[Collected data entries]
☆ ☆ ☆ ☆ ☆ ☆ ☆
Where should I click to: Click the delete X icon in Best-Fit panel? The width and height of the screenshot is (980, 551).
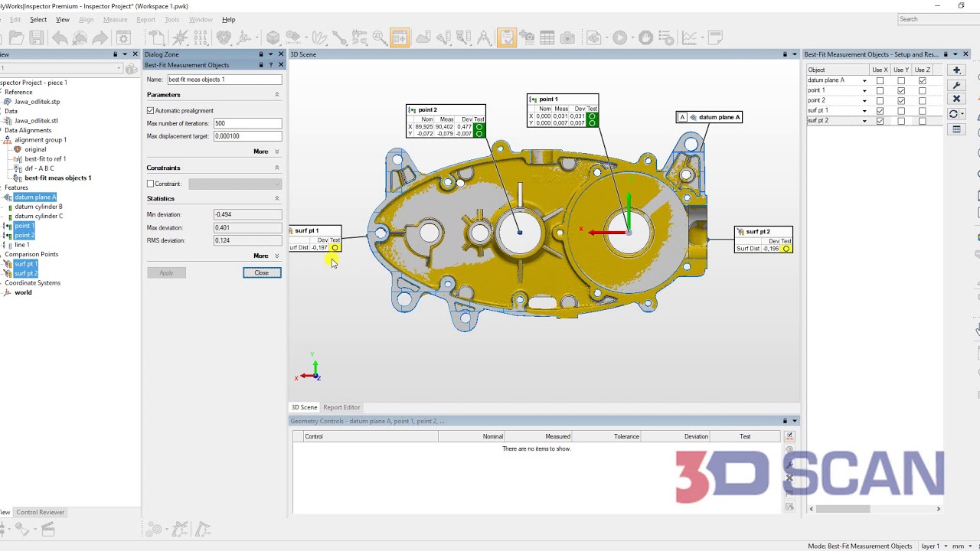pyautogui.click(x=956, y=98)
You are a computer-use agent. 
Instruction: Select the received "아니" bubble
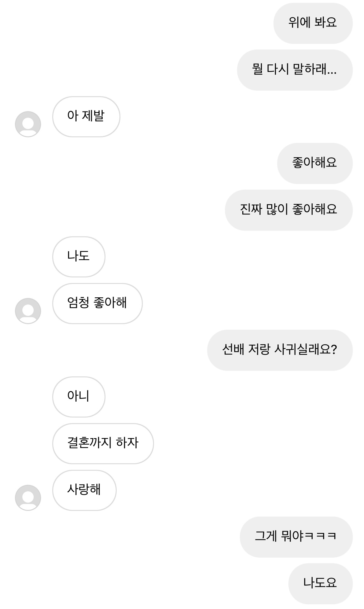(79, 397)
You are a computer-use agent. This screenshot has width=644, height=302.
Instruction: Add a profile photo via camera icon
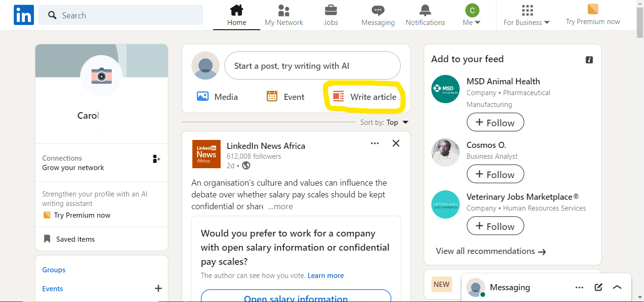[101, 75]
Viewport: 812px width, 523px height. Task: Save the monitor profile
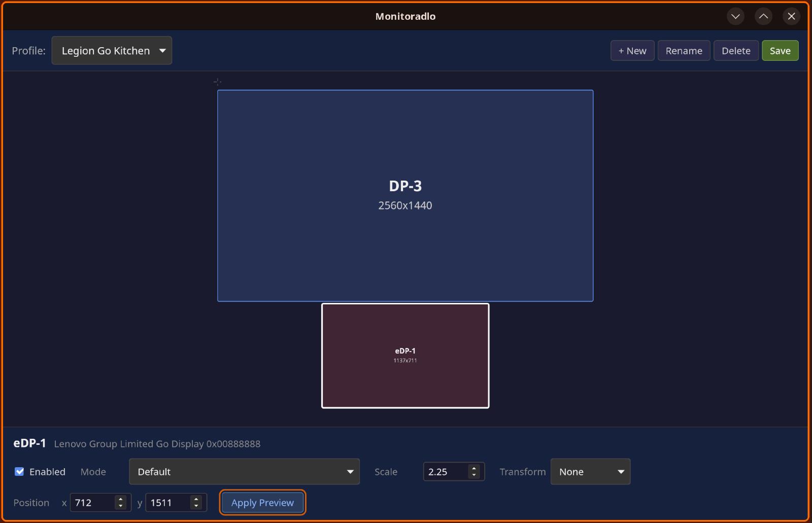pyautogui.click(x=780, y=51)
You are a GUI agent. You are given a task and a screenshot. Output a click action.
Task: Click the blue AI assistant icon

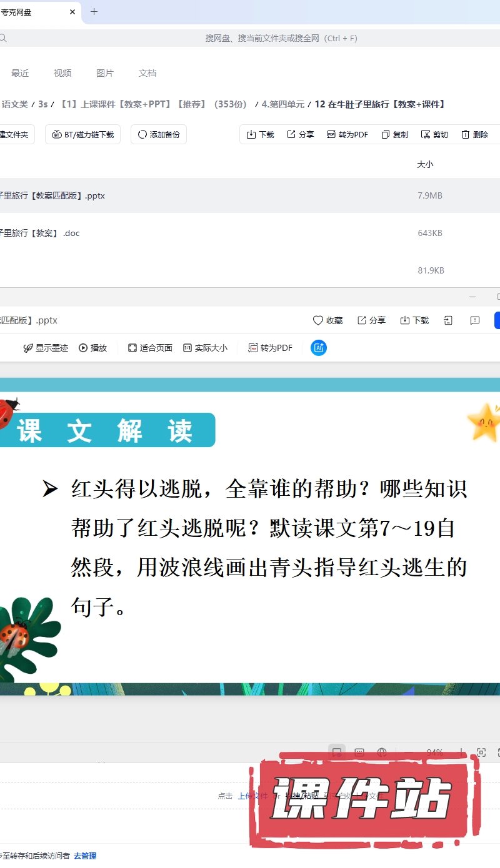click(319, 348)
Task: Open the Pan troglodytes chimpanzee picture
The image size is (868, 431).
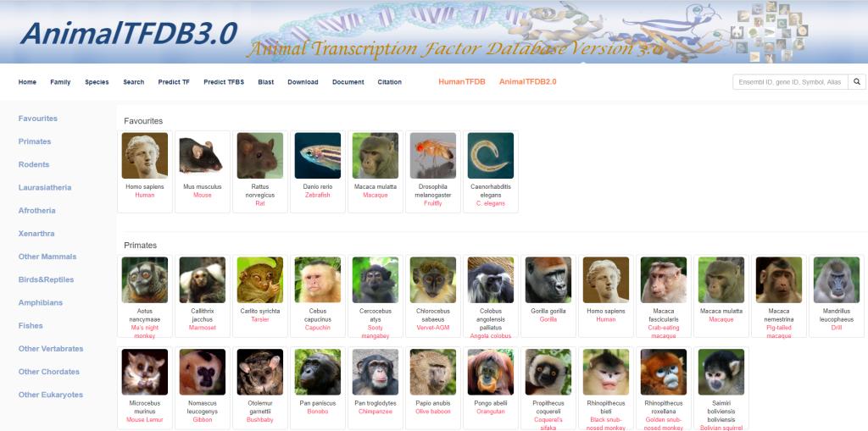Action: click(x=376, y=372)
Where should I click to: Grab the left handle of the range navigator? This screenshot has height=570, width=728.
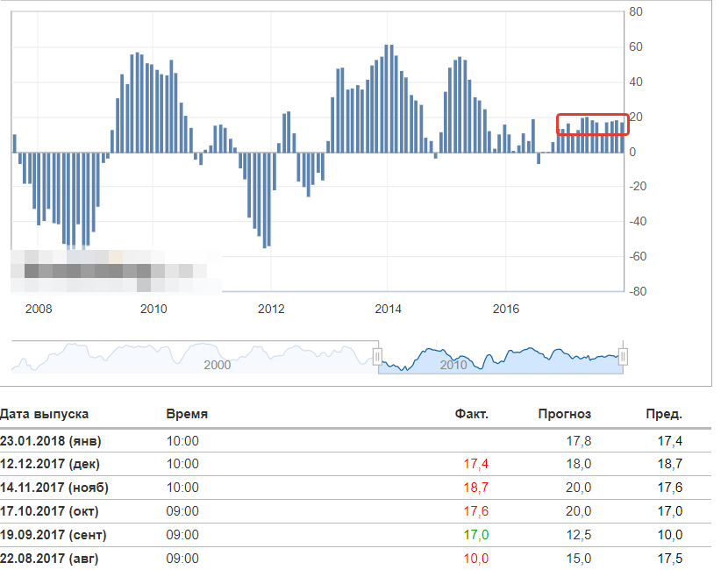(x=378, y=356)
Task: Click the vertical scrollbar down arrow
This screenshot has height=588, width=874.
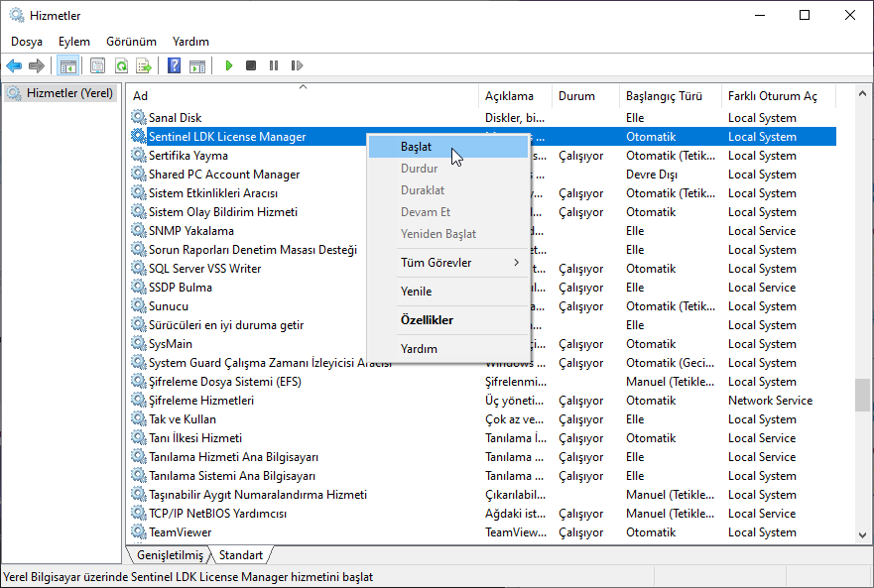Action: (863, 534)
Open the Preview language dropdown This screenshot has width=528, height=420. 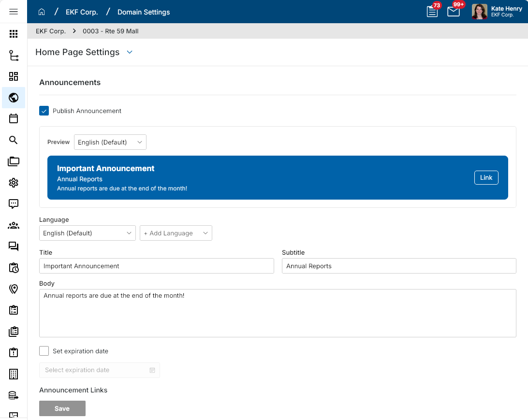point(110,142)
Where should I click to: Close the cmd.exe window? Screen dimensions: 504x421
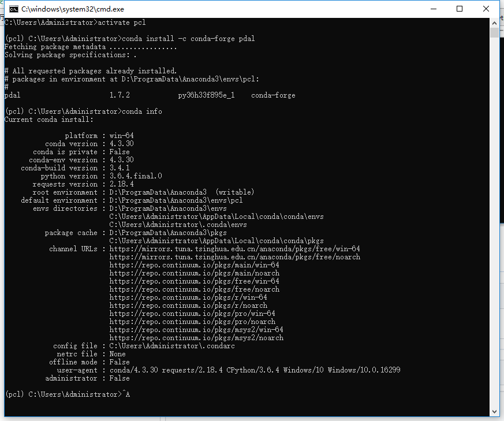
☆ ☆ ☆ ☆ ☆ ☆ ☆
Where does "agent" appear in the records above? Copy every line that has it.

You are a computer-use agent. 
You are a computer-use agent. This screenshot has width=644, height=302.
You are a GUI agent. You are given a task and a screenshot. Output a click action.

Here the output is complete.